* _Page text_
★ ★ ★ ★

What worked for my 2nd dd was for her to be alone. Being with me 24/7 was stressing her out. She needed her own space, her own bed. She got overstimulated during the day. Having that down time in her own crib in her own (well she shared with her older sister) room made all the difference. AP means listening to your baby. Maybe he is saying "I want to be alone".

Now with my son, co-sleeping and being held was the way to go. Every baby is different. Co-sleeping isn't working out for any of you. You've tried everything else; maybe it's time to try sleeping by himself.

Chris


----------



## catnap70 (Nov 11, 2005)

Hang in there mama! This too will pass--at least that is what I tell myself with a babe who doesn't like to co-sleep or nurse lying down, so I end up getting up multiple times in the night to nurse sitting up in a chair. So not fun!

I second the previous suggestion to change your sleeping arrangements so that DD is getting more sleep and can give you a break at some point. Our family uses the idea that whatever arrangement results in the most sleep for the most people is the best--which sometimes means some unconventional things, but it works. Just an extra hour will make a huge difference for you. Also, do you have someone who can come over and hold the babe for a little while so that you can sleep for a bit. For us, I have had to be OK with the idea that if there is going to be crying when I am holding, it is OK if there is crying when someone else is holding too, as long as all other needs are met first. When your mental health is at stake, it may be the only option.

★ ★ ★ ★

* _Raw records_
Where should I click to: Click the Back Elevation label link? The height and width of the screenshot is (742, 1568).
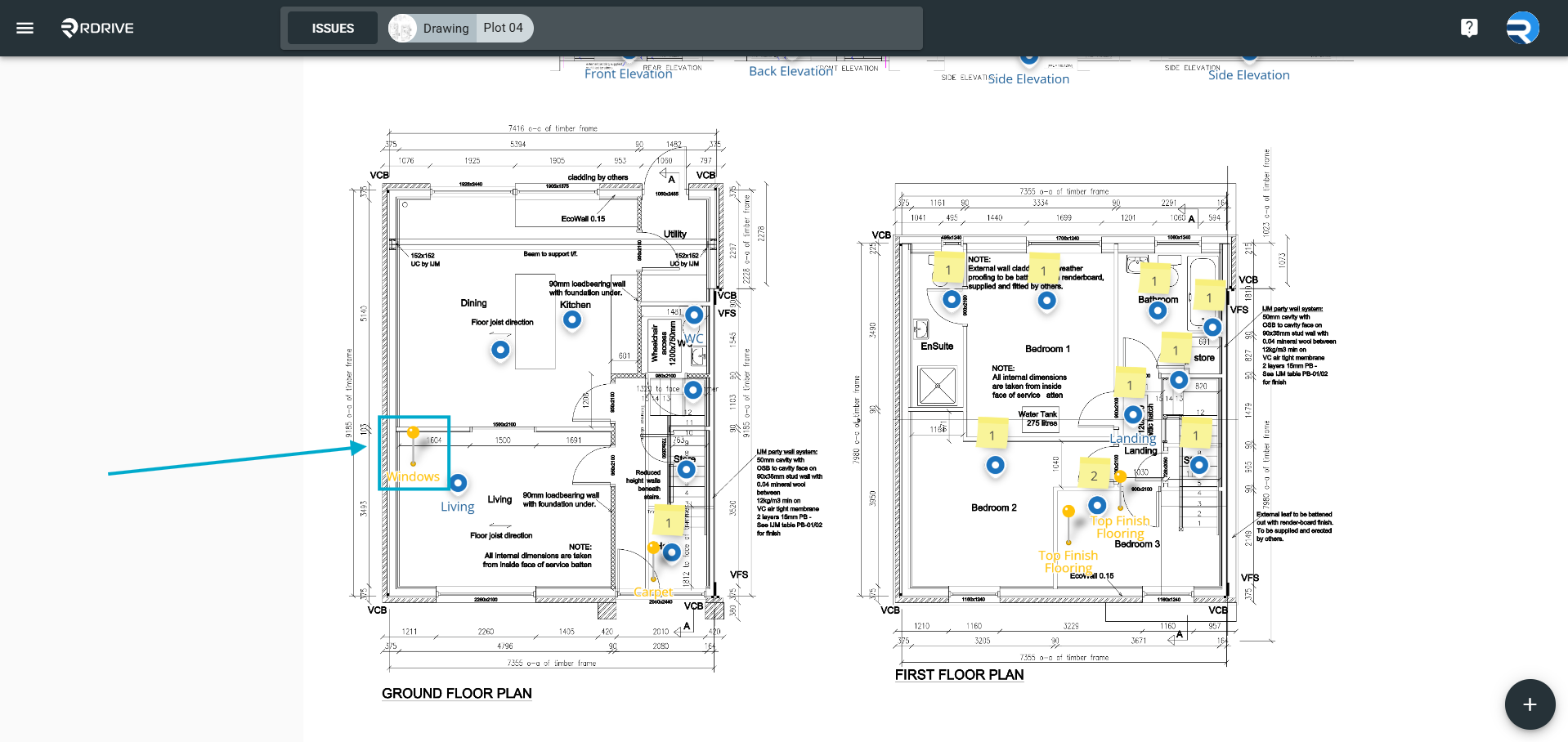pyautogui.click(x=791, y=71)
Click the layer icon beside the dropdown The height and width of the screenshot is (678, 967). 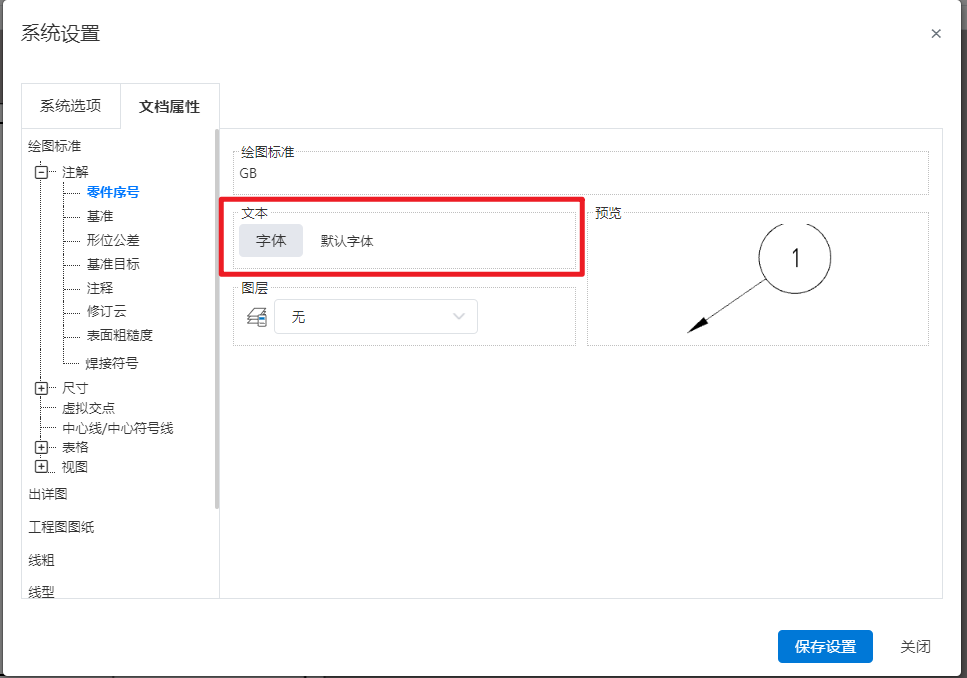tap(257, 317)
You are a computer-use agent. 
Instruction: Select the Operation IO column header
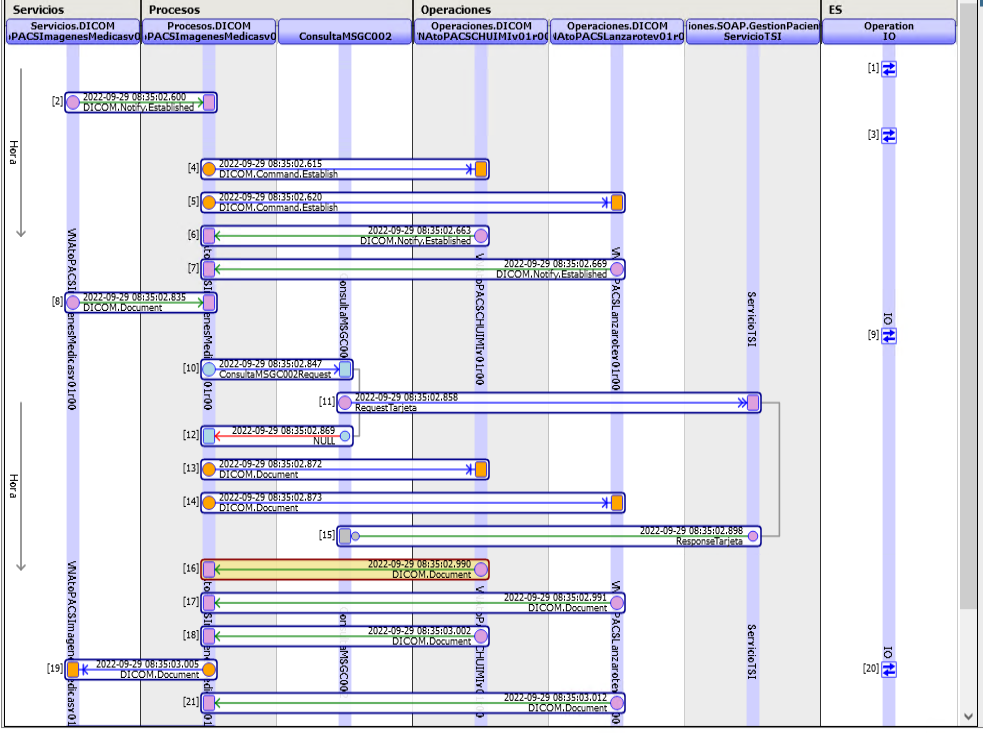[x=889, y=31]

★ ★ ★ ★

* _Stated problem_
Please rewrite everything from "Now with my" down to "So not fun!" in the thread about baby sleep, putting "mom" where "mama" stands.

* _Expected output_
Now with my son, co-sleeping and being held was the way to go. Every baby is different. Co-sleeping isn't working out for any of you. You've tried everything else; maybe it's time to try sleeping by himself.

Chris


----------



## catnap70 (Nov 11, 2005)

Hang in there mom! This too will pass--at least that is what I tell myself with a babe who doesn't like to co-sleep or nurse lying down, so I end up getting up multiple times in the night to nurse sitting up in a chair. So not fun!